2. Place palms flat by side and on an inhalation press into all four corners of your feet to lift through the lower back, mid back and upper back until the whole of your torso is lifted.
3. Try wriggling the shoulders under the body and interlacing the hands for more of an opening in the chest and shoulders. Stay 10 breaths or around 1 minute.
Downward Facing Dog
Great for: Lengthening the whole back line of the body, which can be tight and affect posture.
How to:
1. From all fours, take hands out in front of shoulders.
2. Curl into toes and on an exhalation, lift the knees and ease the chest to thighs.
3. Press firmly into palms and get long and strong into the arms as you roll the outer edges of upper arms in towards each other.
4. If you round out through the spine (which will undo all that great postural work), bend the knees, tilt the tailbone up and back and ease the chest to thighs. The point is to lengthen the spine. Stay 10 breaths or at least 40 seconds.
Mountain Pose
Great for: Postural awareness. How can we know where imbalances are until we stand still and check in?
How to:
1. Stand up, take feet to either hip distance apart or big toes together with the heels slightly parted.

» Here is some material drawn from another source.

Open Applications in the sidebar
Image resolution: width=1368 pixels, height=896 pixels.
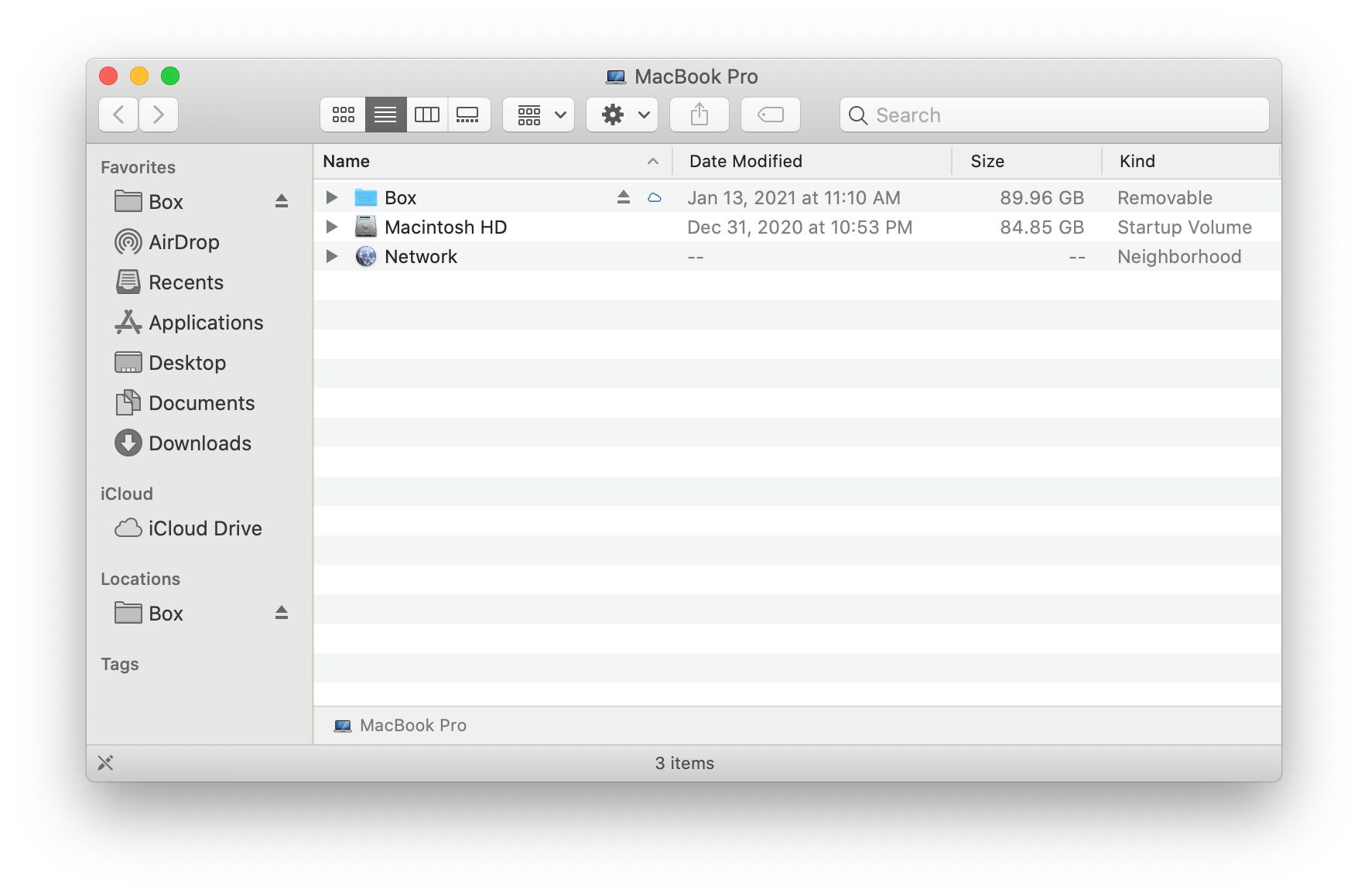(206, 322)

2. Ground into all four corners of feet, slightly energise the legs so that the kneecaps gently lift and ease the tail bone down to heels.
3. Lengthen gently from tailbone, along the natural curves of the spine and then up into the crown of the head – lifting lightly. Simply be here for a few minutes noticing if you shift your weight forward or back or into one hip or leg more than the other.